> _GOALS_
**A.** Using the forum thread about Archibald Knox silverware, say whether each statement agrees with it, answering yes or no and quoting the deciding words: (i) The poster nearly missed the item at a local auction. (ii) The hallmark has the thistle expected for Glasgow 1928. (iii) For Scots sterling, the lion should be rampant.
**B.** Reproduce word for word the part of the forum thread about Archibald Knox silverware between "Looks like Glasgow" and "F is wonky.", inclusive.
**C.** Resume the forum thread about Archibald Knox silverware, writing on from its last line.

> _TEXT_
# # # #
So, who wants to help ... to flummox the cellar?

One for a Fishy, I think. I love Archibald Knox silverware but nearly missed this in a local auction because it is hardly photographed at its best…

I just wondered if there was any (good) reason why it would be entered into a sale without being given a good clean first when it could have looked like these gorgeous examples…

https://www.google.com/search?q=Archibald+Knox+enamel+belt+buckle&rlz=1CAVHDQ_enIM972&sxsrf=ALiCzsaSiFGt2NXAkBw5N_oLH4W1ETCbgg:1651433437832&source=lnms&tbm=isch&sa=X&ved=2ahUKEwipm7r7hL_3AhVIT8AKHWnrDVkQ_AUoAXoECAEQAw&biw=1536&bih=746&dpr=1.25

5 Likes

Interesting hallmark…

5 Likes

Looks like Glasgow 1928, but it doesn’t have the thistle. And the lion is all wrong for Scots sterling; it ought to be rampant. But if it’s Birmingham 1930, the F is wonky.
# # # #
> _GIVEN MATERIAL_
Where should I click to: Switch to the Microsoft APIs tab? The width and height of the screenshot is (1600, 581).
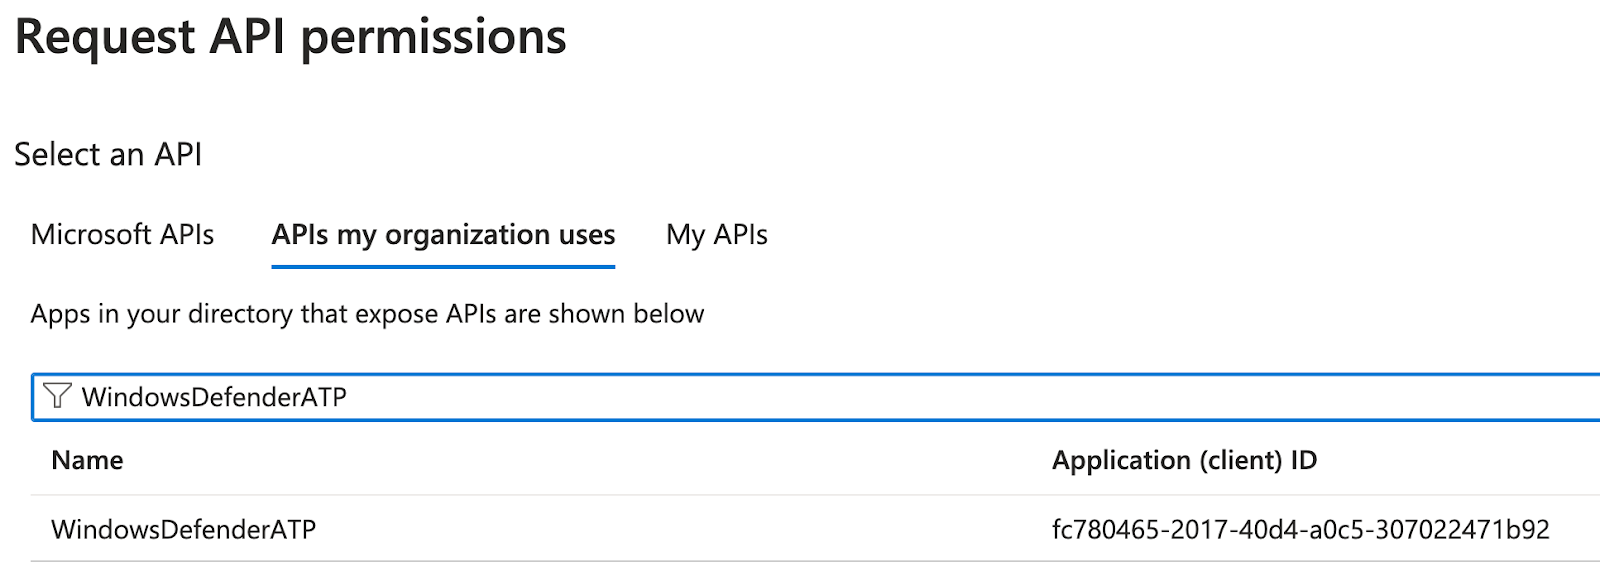(x=122, y=235)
# # # #
> _TASK ANSWERS_
**A.**
(i) Yes: "nearly missed this in a local auction"
(ii) No: "it doesn’t have the thistle"
(iii) Yes: "it ought to be rampant"

**B.**
Looks like Glasgow 1928, but it doesn’t have the thistle. And the lion is all wrong for Scots sterling; it ought to be rampant. But if it’s Birmingham 1930, the F is wonky.

**C.**
5 Likes

Are you saying it’s a mucky fake, Fishers?

Soo xx

5 Likes

No, just that I would like to see it cleaned up a bit so the hall was clear. At present it looks like the hall from two different offices in two different years. The city mark definitely looks like Glasgow’s fish-and-a-tree thing whose name I forget, but the sterling lion looks English rather than Scots.

5 Likes

It’s very beautiful, & still fetched a good price.
It would need a specialist to clean it because of the enamel. A wipe over with the Goddards won’t do it, & the sonic bath wouldn’t be great either… :wink:

I do like buckles & brooches

Carinthia.xx

5 Likes

Sling it in dilute nitric for about four minutes, which won’t hurt the enamel, and then you polish it up by hand with Tripoli paste, jeweller’s rouge and elbow-grease. That’s how they’d have had to do it when it was being made.

5 Likes

Of course, Fishy, but they would rather the buyer bore the cost & responsibility of that!

Proffers Pitchers

Carinthia.xx

5 Likes

Yes, please.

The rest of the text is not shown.